*Passage given:*
## Begin
At that stage, in response to a notice to disclose the investigation
reports, the
first defendant had refused to produce the said reports
under the guise that they were privileged.
[16]
From the documents filed it appears
that by the time the first pre-trial was held, the first defendant
had already received the
reports of the investigations conducted into
the cause of the fire.
[17]
At the second pre-trial meeting held
on 22 August 2019, the plaintiff again raised the issue of the fire
investigation reports as
its own experts needed the reports in order
to advise it accordingly. The plaintiff alluded to the fact
that it was in the
process of preparing an application in terms of
Uniform Rule 30A to seek an order compelling the first defendant to
disclose the
reports. The first defendant was of the view that
the threatened application to compel was premature as it was still
consulting
with its legal representatives and investigators before
making a final decision on whether or not to disclose the reports.
The
first defendant asked the plaintiff to hold over the application
to compel until 3 September 2019.
[18]
On 2 September and 6 September 2019,
the first defendant provided the plaintiff with the requested
reports. The reports provided
to the plaintiff are the
following:
18.1
The interim
Protocol report dated 28 August 2015;
18.2
Sanseo report
dated 18 September 2015; and
18.3
Reef Loss
Adjusters report dated 22 September 2015.
[19]
In spite of
receiving the reports, the plaintiff, as set out in the first
defendant’s reply to the rule 41 notice, proceeded
to
take the following steps to advance the proceedings as set out below:
19.1
on 25 September 2019, amended its particulars of claim against the
second defendant;
19.2
on 13 October requested an allocation of a special trial date;
19.3
on 29 October 2020, filed a notice of set-down;
19.4
on 5 November 2020 filed a rule 21(2) notice for further particulars;
19.5
on 25 November 2020 arranged and convened a pre-trial meeting;
19.6
on 26 November 2020 filed rule 36(9)(a) notices;
19.7
on 5 February 2021 2020 filed rule 36(9)(b) notices;
19.8
on 8 February 2021
amended
its replication;
19.10
responded to the first defendant’s rule 35(3) notices; and
19.11
on 22 February 2021arranged a meeting of experts which took place.
[20]
On 22 February
2021, at a joint meeting of the experts held, the experts produced a
report in which they agreed that the cause of
the fire at the
plaintiff’s premises was the ‘incorrect installation of
the extractor unit’.
[21]
It is the first defendant’s
contention that in view of the fact that the reasons for the
rejection of the plaintiff’s
claim were sufficiently set out in
its letter dated 6 October 2015 and in its plea, the investigation
reports sought by the plaintiff
were irrelevant to plaintiff making a
decision on the action or its attorneys advising it. It is
further the first defendant’s
contention that the plaintiff
should also be burdened with a special cost order as it took 18
months after receiving the reports
to make its decision to withdraw
the action against the first defendant which has resulted in the
first defendant incurring unnecessary
costs which are possibly not
recoverable, and will in all likelihood be disallowed by the Taxing
Master.
## End
*Data segment:*
## Begin
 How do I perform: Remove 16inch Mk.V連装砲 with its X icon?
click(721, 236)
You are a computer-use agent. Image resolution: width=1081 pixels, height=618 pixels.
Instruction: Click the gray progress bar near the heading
## End
*Problems to work on:*
(a) In the passage on the fire investigation reports, transcribe the wording from "At that stage, in" up to and including "they were privileged.".
(b) Answer these questions from the passage on the fire investigation reports:
(i) On what date was the second pre-trial meeting held?
(ii) What date does the Sanseo report bear?
(iii) At the joint meeting of the experts, what did they agree was the cause of the fire at the plaintiff's premises?

*Per-task answers:*
(a)
At that stage, in response to a notice to disclose the investigation
reports, the
first defendant had refused to produce the said reports
under the guise that they were privileged.

(b)
(i) 22 August 2019
(ii) 18 September 2015
(iii) The incorrect installation of the extractor unit